Doctors tell us to get more exercise—walking is as good for the body as for the environment. But is it healthy to take a walk in neighborhoods where walking is actually practical? If Vancouver, British Columbia, is representative of most urban areas, then the answer is “no.”
A recent study in Environmental Health Perspectives found that areas that rate highly for both walkability and air quality house only about 2% of the city’s population (they tend to be high-income regions a few miles from downtown).
The nitric oxide and the resulting ozone from auto emissions tend to concentrate in different parts of the city: nitric acid is more pervasive downtown, because ozone takes longer to form and has often drifted from its city sources before reaching its greatest concentrations in the suburbs.
The authors suggest that living in high-rises have an unintended health benefit: they are usually in a walkable environment and also allow most residents to spend much of their time farther away from street-level emissions.
These roadway air quality problems can be quite serious.
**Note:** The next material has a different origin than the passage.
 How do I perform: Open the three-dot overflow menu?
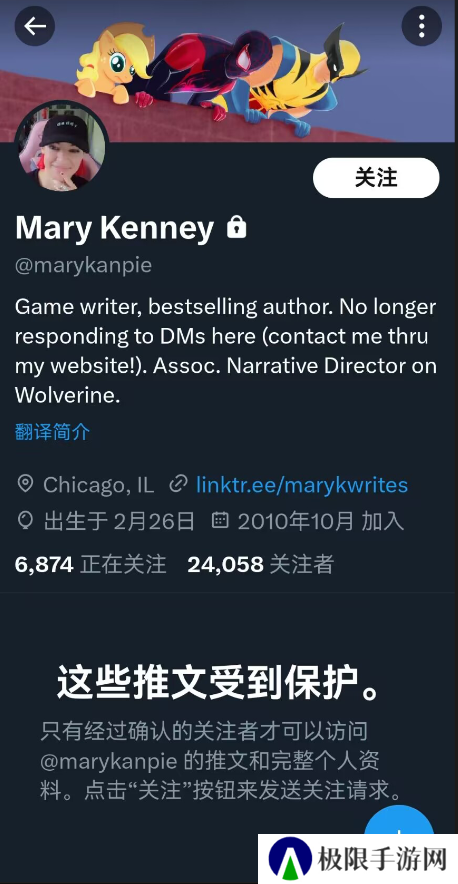pos(421,26)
A new study of the Los Angeles area connects asthma in children with proximity to heavy-traffic areas, with 9% of all childhood asthma cases in Long Beach and 6% in Riverside attributable to living within 75 meters of a major road.
“The impact of roadway proximity on the overall burden of asthma-related illness is remarkable,” said principal investigator Rob McConnell of the University of Southern California. “Air pollution is a more important contributor to the burden of childhood asthma than is generally recognized, especially to more severe episodes requiring visits to a clinic or emergency room.”
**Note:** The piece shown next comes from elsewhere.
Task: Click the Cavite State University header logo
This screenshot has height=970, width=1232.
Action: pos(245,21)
The study in the American Journal of Public Health also highlighted the impact of shipping in the region—the Los Angeles-Long Beach port is the largest in the United States—by estimating that 21% of asthma-related bronchitis episodes in Long Beach (about 1,400 cases total) and 8% in Riverside (3,400 cases) were caused by nitrogen dioxide emitted by ships.
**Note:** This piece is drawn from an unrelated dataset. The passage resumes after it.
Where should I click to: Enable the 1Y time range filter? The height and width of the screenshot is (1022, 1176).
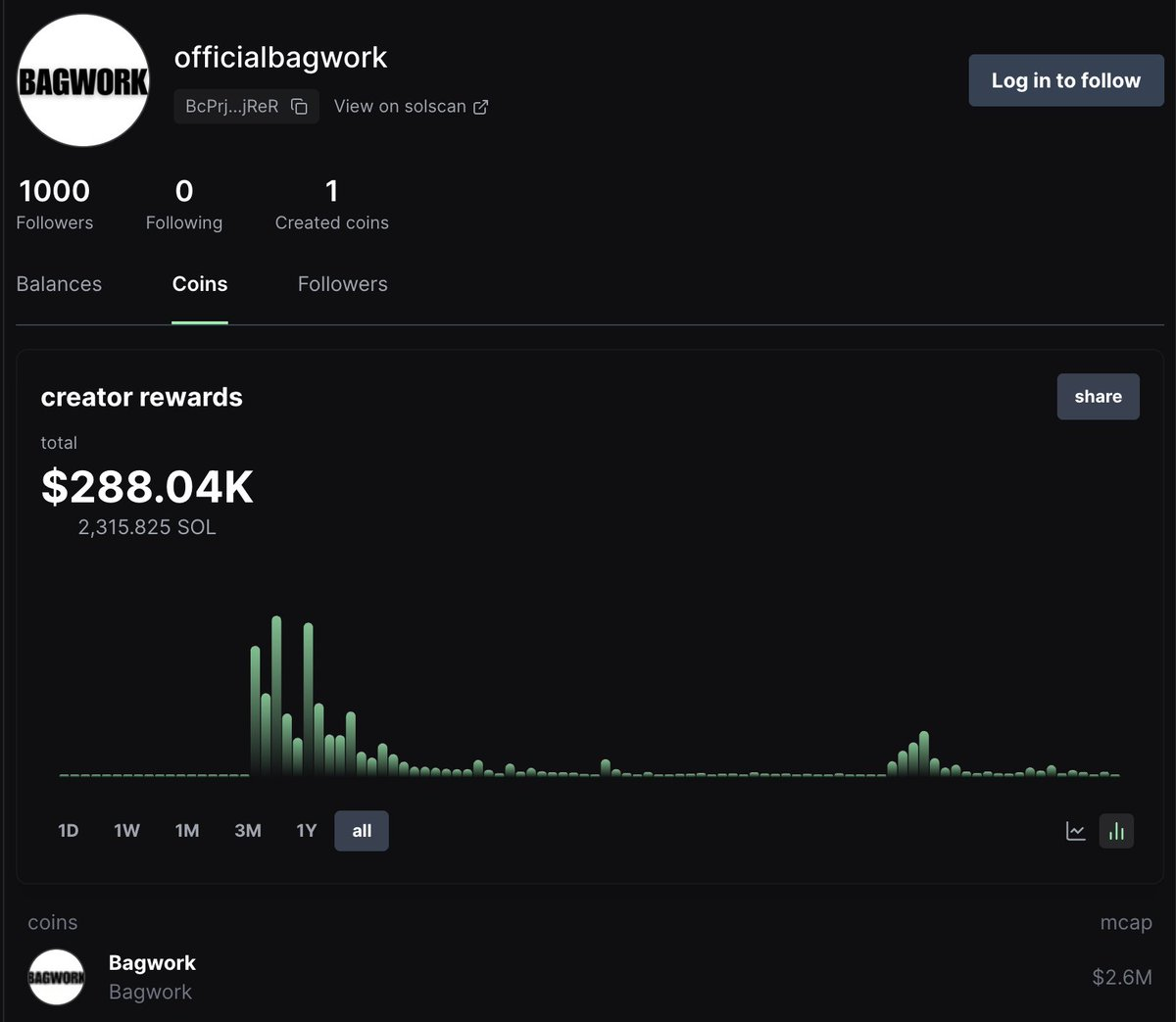coord(306,830)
If the air is the problem, then meteorology may offer some of the solutions. In a poster to be presented Monday (2:30 pm; Environment and Health Symposium) at the AMS Annual Meeting, David Quesada will report on correlations between weather—including humidity, rain, and winds—and asthma in Miami, Florida, where residents suffer above-average asthma incidence.
With pollen and particulate data in hand, the project may identify ways to help residents live well in an urban environment—without necessarily building more high-rises.